I was reminded of the Polish critic and Shakespeare scholar at the New Yiddish Rep’s production of Beckett’s masterpiece

by
Frances Brent
November 06, 2013
Reunion in postwar Paris: Jan Kott, Maryna Zagórska, Jerzy Zagórski (Catholic poet and translator), and Lidia Kott. During the war, Jan Kott and the Zagórskis were members of the Polish underground. (Courtesy of Michael Kott)
Reunion in postwar Paris: Jan Kott, Maryna Zagórska, Jerzy Zagórski (Catholic poet and translator), and Lidia Kott. During the war, Jan Kott and the Zagórskis were members of the Polish underground. (Courtesy of Michael Kott)

“Wherrrre is the place of the audience wat-ching the play?” I thought of this question—originally asked by Polish theater critic, essayist, teacher, translator, editor, dramaturge, and director Jan Kott—when I went to see New Yiddish Rep’s short-run production of Samuel Beckett’s Waiting for Godot. Kott would have felt at home at the Castillo, with the aged theater people in the front rows—the men in turtlenecks and over-sized jackets and the women with henna-colored hair—engaging in shop talk, waiting to hear a language, as he once put it, “close and distant … at the same time.”

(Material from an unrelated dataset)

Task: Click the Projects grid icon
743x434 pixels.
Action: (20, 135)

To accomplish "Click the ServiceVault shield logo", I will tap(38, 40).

Kott came to the United States in 1966, teaching first at Yale and then at Berkeley before receiving a permanent appointment at Stony Brook. I got to know him in the early 1980s when I edited his essays for a magazine that was published in Chicago. David Levine caricatured him for the New York Review of Books with extravagant elf ears and a gallantly mischievous grin, which he flashed at women with sexy legs. (As his son Michael told me, he did this even after he himself could no longer walk.) Kott was known for some shenanigans but also for his brilliant and associative mind. He made daring, leaping conceptual connections and was fascinated by the seduction of imagination and intellect by politics, violence, and sex. He called this the “serpent’s sting,” and he had his first adventure with it in 1934 when he was a teenager, demonstrating in the Warsaw Jewish quarter with the Polish Democratic Youth who were commemorating, as Kott put it, “the three L’s: Luxemburg. Liebknecht, and Lenin.” Afterward, he spent a week in the Danilowiczowska Prison with the prewar communists. His first academic project (never completed, since the manuscript perished during the war) was a study of Apollinaire as the editor of the Marquis de Sade.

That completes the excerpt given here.